Nel 1985 uscì un film che diventerà un culto per chi ha vissuto la sua adolescenza negli anni Ottanta: Ritorno al futuro, che rese Michael J. Fox l'attore più famoso del mondo, sebbene già lo conoscessimo nel ruolo di Alex della serie Casa Keaton. I sessantottini non ne sanno niente, come il mio amico Fulvio Abbate, che quando Matteo Renzi portò una DeLorean alla Leopolda lo attaccò scambiandola per un «dragster americano», ma scherziamo? Questo per dirvi che un film, anzi un documentario da vedere assolutamente, il più bel docufilm del momento, è Still: la storia di Michael J. Fox. Al quale, all'apice della sua carriera, a ventinove anni, fu diagnosticato il morbo di Parkinson. Se non siete abbonati a Apple Tv vale la pena di spendere otto euro per un mese di abbonamento solo per guardarsi Still.

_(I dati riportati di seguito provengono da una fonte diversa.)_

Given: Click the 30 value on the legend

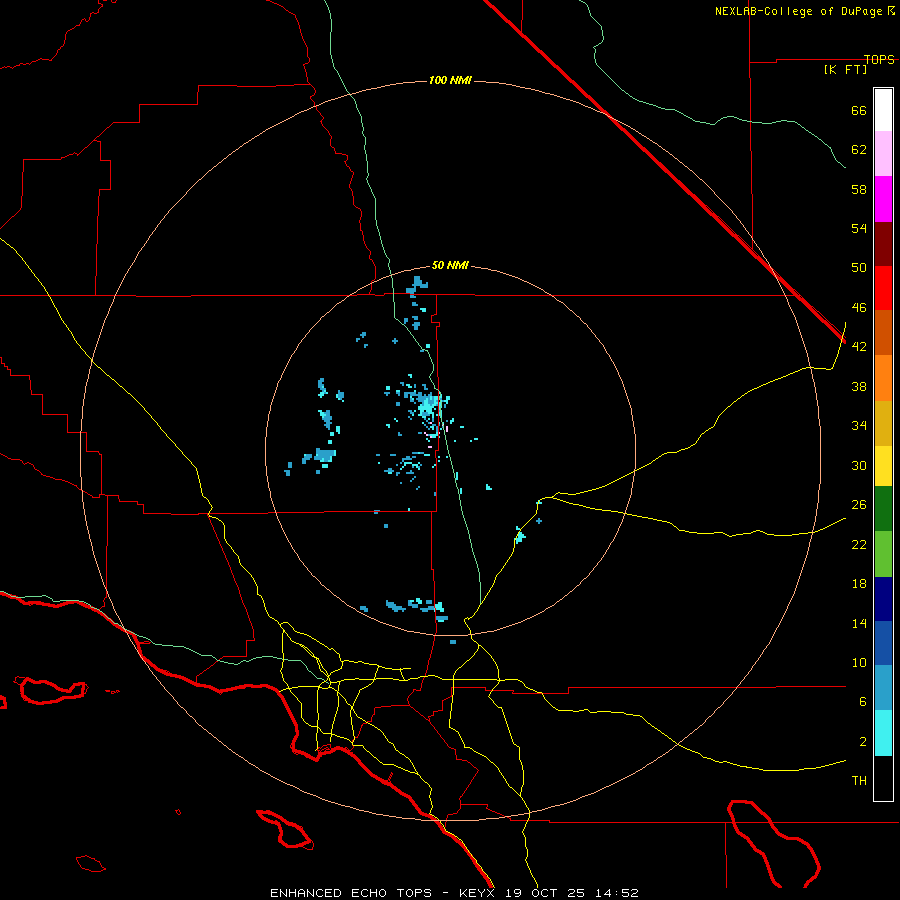Looking at the screenshot, I should (858, 465).
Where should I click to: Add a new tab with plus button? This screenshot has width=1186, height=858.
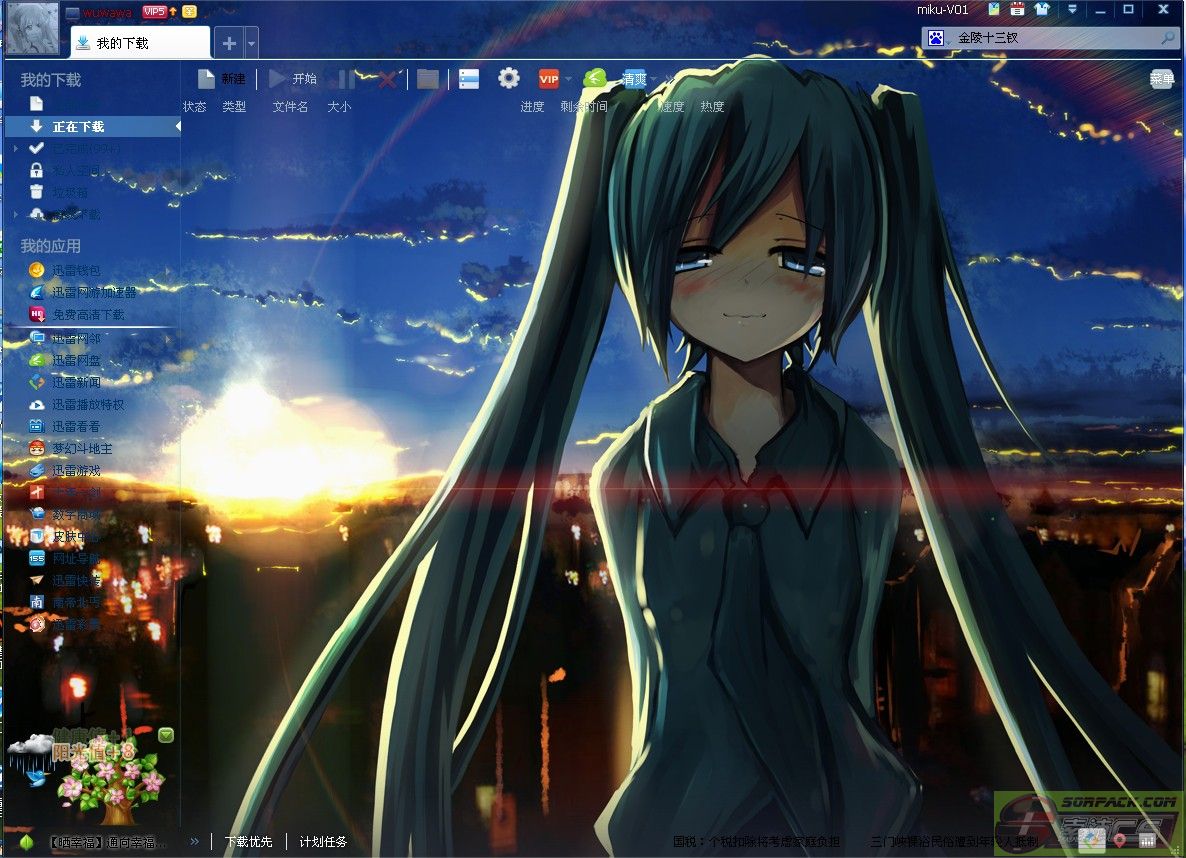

È la storia di Michael, che si ritrovò con una grave e incurabile malattia degenerativa nel '91, quando era l'attore più famoso del mondo. Montata benissimo, con backstage e scene tratte dai film sincronizzate a Michael nel presente che racconta se stesso, dall'infanzia alla tragedia, avendo fatto accordi con il regista perché non ci fossero «musiche con violino» né niente di compassionevole, niente che potesse far dire allo spettatore «poverino».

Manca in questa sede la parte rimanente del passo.